You know you want one! No, not the lightsaber, the riot baton!

This is how I made one out of PVC pipe.

Step 1: Materials!

These are the materials I used to make my baton.


  • 22 inches of 1 ½” PVC
  • 26 inches of 1” PVC
  • 11 inches of ¾” PVC
    • *Note: Make sure the 1” pipe can easily slide inside the 1 ½” pipe.*
  • 2 – 1” PVC tee-joints
  • 3 – ¾” PVC end caps
    • *Note: Make sure the end cap fits inside the tee-joints*
  • 2 – 1” PVC end cap
  • 1 – ¾ PVC coupling
    • *Note: Make sure the coupling fits inside the tee-joints*
  • 19 inch length of large diameter cardboard shipping tube


  • 2 – caps from plastic water bottles
  • 2 – 1 1/2” screws
  • 1 – 3” screw
  • 3 – washers same diameter as screws
  • 1 large electrical wire twist connector

Tools and other:

  • Hacksaw
  • File
  • Drill with small diameter bit
  • poster board at least 6" x 9"
  • Shiny silver duct tape (not dull)
  • White spray paint
  • White paint
  • Glossy black spray paint
  • Glossy black paint
  • Red paint
  • Silver paint
  • Glue, epoxy or contact cement
  • Masking tape
  • Tape measure
  • Scissors
  • Foam paint brushes
  • Small paint brushes

Step 2: Episode 1: the Phantom Step

  1. Measure and cut off 6” from the 22” length of 1 ½” PVC. This will leave you 16”.
  2. File off any rough edges from both pieces.
  3. Measure and cut off 8” from the 26” length of 1” PVC. This will leave you 18”.
  4. File off any rough edges from both pieces.
  5. Measure and cut off 3” from the 11” length of ¾” PVC. This will leave you 8”.
  6. File off any rough edges from both pieces.
  7. Cut the cardboard tube lengthwise in half.
  8. Cut a 2” diagonal from each end of the cardboard. My cuts had rough edges but I went over it with masking tape to make a straight line. The masking tape also gave a more uniform surface to paint. This will make the conductor contact vanes.
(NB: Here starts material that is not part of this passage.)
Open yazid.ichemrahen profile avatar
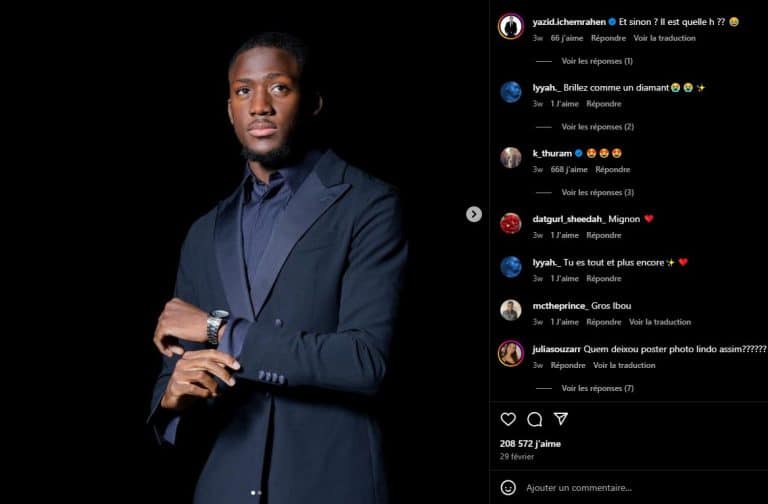The height and width of the screenshot is (504, 768). pos(511,26)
Step 3: Episode 2: Attack of the Steps

This step will make the caps to cover the screws holding the conductor vanes, the cap for the middle section between the conductor vanes, and the points on the handle end.

**They need to be curved to fit the shape of the tube.**

  1. With the curve side of the file, wear down the sides of the water bottle caps making a concave edge.
  2. With the curve side of the file, wear down the open sides of the 1" end cap making another concave edge.
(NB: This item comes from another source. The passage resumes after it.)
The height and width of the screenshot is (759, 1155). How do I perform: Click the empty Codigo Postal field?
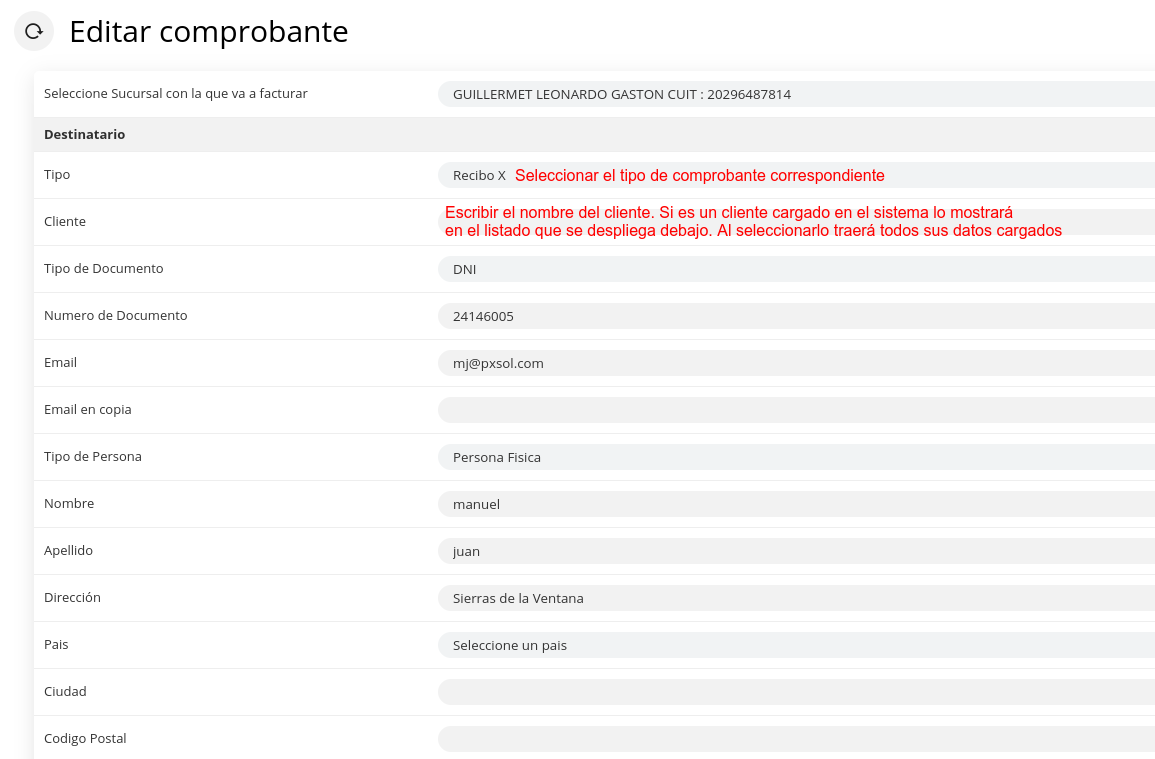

Step 4: Episode 3: Revenge of the Steps

To make the raised pyramid shaped points on the handle end of the baton, use the poster board.

  1. Measure and cut off three 1" x 6" strips from the 6" x 9" poster board leaving a 6" x 6" square. These strips will become the sides and ends.
  2. Cut one of the 1" x 6" strips into four 1 1/2" strips.
  3. Cut a curve into two of the 1 1/2" strips. This will make the end pieces.
  4. Mark the remaining 6" x 6" square into a grid of 1/2" squares. This will make it 12 x 12 grid.
  5. Please refer to the figure for simple step clarification.
  6. Measure this grid out to 3 x 3 squares.
  7. Make lines at the indicated rows.
  8. Make crossing lines as indicated.
  9. Cut along the indicated areas.
  10. Fold at the appropriate seams.
  11. Now that you have individual forms, fold them, overlapping the small "yellow" triangles and secure them with the glue.
  12. Attach them together into a row using the 1" x 6" strips.
  13. Attach the curved end pieces to each end.

(AUTHOR'S NOTE: This step would be much MUCH easier to just 3D print the parts using an M3D Micro 3D Printer, but I do not have yet have one, so I am having to do this manually.)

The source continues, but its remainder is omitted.